L’importance d’un coût unitaire de main-d’œuvre faible : une analyse de Denise Chisholm – 15 janvier 2026
Denise Chisholm, directrice en chef, Stratégie de marché quantitative, chez Fidelity, a expliqué pourquoi le ralentissement de l’inflation peut coexister avec des bénéfices durables, quels rôles jouent la productivité et le coût unitaire de la main-d’œuvre et comment ces éléments influencent le positionnement sectoriel.

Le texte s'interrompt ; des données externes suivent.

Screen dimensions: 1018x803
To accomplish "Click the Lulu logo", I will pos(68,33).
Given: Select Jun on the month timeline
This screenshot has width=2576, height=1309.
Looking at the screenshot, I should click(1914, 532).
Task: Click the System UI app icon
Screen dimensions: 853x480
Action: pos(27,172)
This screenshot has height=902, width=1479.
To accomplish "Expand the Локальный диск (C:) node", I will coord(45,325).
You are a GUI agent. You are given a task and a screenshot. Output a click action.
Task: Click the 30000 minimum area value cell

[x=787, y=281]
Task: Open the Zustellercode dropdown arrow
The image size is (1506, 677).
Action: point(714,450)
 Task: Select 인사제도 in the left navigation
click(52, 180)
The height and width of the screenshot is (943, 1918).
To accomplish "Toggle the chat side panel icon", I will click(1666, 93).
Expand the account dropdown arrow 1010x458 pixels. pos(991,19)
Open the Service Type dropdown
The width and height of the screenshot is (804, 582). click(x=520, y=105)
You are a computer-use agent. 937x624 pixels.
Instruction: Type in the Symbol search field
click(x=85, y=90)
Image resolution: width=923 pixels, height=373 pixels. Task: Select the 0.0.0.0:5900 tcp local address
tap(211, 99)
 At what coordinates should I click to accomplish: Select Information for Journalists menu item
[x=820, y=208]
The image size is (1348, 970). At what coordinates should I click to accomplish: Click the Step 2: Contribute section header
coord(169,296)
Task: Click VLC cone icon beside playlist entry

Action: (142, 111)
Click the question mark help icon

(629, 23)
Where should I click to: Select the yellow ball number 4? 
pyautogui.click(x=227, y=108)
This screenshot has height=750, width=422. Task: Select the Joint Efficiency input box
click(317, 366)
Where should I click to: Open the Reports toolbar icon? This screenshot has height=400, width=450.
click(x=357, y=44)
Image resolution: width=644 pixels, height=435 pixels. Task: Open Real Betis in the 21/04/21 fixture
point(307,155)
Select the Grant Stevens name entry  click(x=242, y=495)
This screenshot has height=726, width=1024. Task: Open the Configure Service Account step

Voici quelques-uns des points à retenir.
Tendances actuelles de l’inflation et coût unitaire de la main-d’œuvre
L’inflation continue de ralentir dans un contexte fortement influencé par le coût unitaire de la main-d’œuvre. Ce coût, une mesure corrigée des salaires pour tenir compte de la productivité, se situe dans le quartile inférieur de sa fourchette historique et augmente actuellement à environ 1,2 %. Il s’agit d’un niveau inhabituellement bas, dans un contexte où le marché de l’emploi demeure tendu. De plus, la hausse de la productivité aide les entreprises à produire plus pour chaque dollar dépensé en main-d’œuvre. Ensemble, ces tendances ont historiquement coïncidé avec un repli de l’inflation, ce qui explique pourquoi l’indice des prix à la consommation (IPC) de base pour décembre s’est établi à 2,6 %. Lorsque le coût de main-d’œuvre augmente aussi lentement, il devient plus difficile pour les hausses de prix temporaires de s’installer, ce qui appuie le scénario d’un ralentissement généralisé de l’économie.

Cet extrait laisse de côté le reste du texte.